E’ cambiato tutto invece in casa Marsiglia: dopo una campagna europea indecente (nel girone col Napoli, sei sconfitte su sei), l’Olympique ha cambiato guida tecnica affidandosi a quella vecchia volpe argentina di nome Marcelo Bielsa. E el Loco, come lo chiamano ormai tutti, ha rifatto esplodere di passione il Velodrome: Gignac è risorto, ma non solo lui, tutta la squadra gira e corre come vuole l’allenatore che assiste la partita seduto su una borsa frigo, parla mal volentieri coi giornalisti e che durante la settimana sperimenta metodi di lavoro mai visti dalle parti di Marisglia. Così dopo il girone d’andata, l’OM si ritrova in testa alla Ligue 1 pur tallonato da Lione e Psg, ma è comunque tutta un’altra storia rispetto al recente passato.

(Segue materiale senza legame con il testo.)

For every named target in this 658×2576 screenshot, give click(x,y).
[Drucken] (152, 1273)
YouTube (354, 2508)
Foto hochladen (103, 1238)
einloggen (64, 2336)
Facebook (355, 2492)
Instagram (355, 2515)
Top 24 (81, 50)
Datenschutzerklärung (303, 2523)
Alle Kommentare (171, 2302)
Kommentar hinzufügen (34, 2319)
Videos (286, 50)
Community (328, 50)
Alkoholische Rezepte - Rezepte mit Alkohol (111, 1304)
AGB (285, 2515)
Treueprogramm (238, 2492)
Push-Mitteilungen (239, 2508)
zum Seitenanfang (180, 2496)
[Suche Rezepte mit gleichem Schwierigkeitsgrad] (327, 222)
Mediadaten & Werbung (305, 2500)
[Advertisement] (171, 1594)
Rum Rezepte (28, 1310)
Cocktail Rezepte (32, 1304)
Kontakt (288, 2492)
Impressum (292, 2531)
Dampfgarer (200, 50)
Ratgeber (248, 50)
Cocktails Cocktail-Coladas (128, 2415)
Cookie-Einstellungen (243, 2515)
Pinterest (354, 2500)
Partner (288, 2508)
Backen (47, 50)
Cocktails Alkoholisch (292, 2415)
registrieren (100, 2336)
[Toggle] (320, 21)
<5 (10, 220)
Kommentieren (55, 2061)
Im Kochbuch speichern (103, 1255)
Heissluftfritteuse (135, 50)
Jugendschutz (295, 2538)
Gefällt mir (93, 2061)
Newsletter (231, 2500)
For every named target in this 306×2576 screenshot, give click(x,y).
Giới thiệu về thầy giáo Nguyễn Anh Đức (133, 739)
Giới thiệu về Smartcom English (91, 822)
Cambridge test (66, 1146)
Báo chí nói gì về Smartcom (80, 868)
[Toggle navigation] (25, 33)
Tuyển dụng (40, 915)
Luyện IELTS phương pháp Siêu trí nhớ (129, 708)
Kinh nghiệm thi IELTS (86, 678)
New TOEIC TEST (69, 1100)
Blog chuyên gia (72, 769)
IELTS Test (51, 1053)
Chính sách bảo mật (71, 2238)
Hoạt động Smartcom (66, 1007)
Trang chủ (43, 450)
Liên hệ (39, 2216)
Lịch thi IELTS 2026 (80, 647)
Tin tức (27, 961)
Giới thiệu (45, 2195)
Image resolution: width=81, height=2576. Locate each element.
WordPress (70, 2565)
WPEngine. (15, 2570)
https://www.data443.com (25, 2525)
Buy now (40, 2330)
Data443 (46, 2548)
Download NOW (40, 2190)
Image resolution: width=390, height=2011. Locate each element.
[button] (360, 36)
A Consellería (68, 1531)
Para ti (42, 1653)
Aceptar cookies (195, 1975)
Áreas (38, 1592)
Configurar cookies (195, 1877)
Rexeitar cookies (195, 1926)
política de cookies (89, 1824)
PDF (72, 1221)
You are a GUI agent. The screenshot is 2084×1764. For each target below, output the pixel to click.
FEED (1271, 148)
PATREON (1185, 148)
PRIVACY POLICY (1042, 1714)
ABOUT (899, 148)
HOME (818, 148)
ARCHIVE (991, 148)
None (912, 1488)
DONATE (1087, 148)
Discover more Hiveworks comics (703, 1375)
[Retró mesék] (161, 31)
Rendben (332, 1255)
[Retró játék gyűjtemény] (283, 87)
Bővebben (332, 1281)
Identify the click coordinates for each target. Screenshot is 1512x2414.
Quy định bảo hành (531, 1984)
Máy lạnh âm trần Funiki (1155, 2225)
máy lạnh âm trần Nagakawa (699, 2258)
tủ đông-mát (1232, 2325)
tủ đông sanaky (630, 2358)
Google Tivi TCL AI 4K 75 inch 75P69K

I calciatori dal doppio volto? Qui osiamo. Mario Balotelli è in calo da ormai un anno e mezzo, ma l’involuzione patita nel 2014 è ancora più clamorosa di quella del 2013; qualche coniglio dal cilindro lo ha cacciato in rossonero, pur non riuscendo ad evitare il naufragio del Milan, arrivando ai Mondiali da potenziale protagonista dell’Italia (con tanto di gol all’esordio). Poi un’ecatombe tra gol sbagliati in Brasile e in Premier e un futuro più nebuloso del cielo di Liverpool. Chi invece ha ingranato la marcia con la nuova stagione è Lionel Messi, eliminato ai quarti col suo Barcellona nella scorsa Coppa Campioni (dietro anche in Liga) e incapace di condurre l’Argentina sul tetto del mondo dopo un ottimo girone: nonostante queste delusioni la Pulce ha ricominciato l’anno a testa bassa con rinnovata fiducia stabilendo nuovi record e segnando a profusione. Complimenti per la costanza.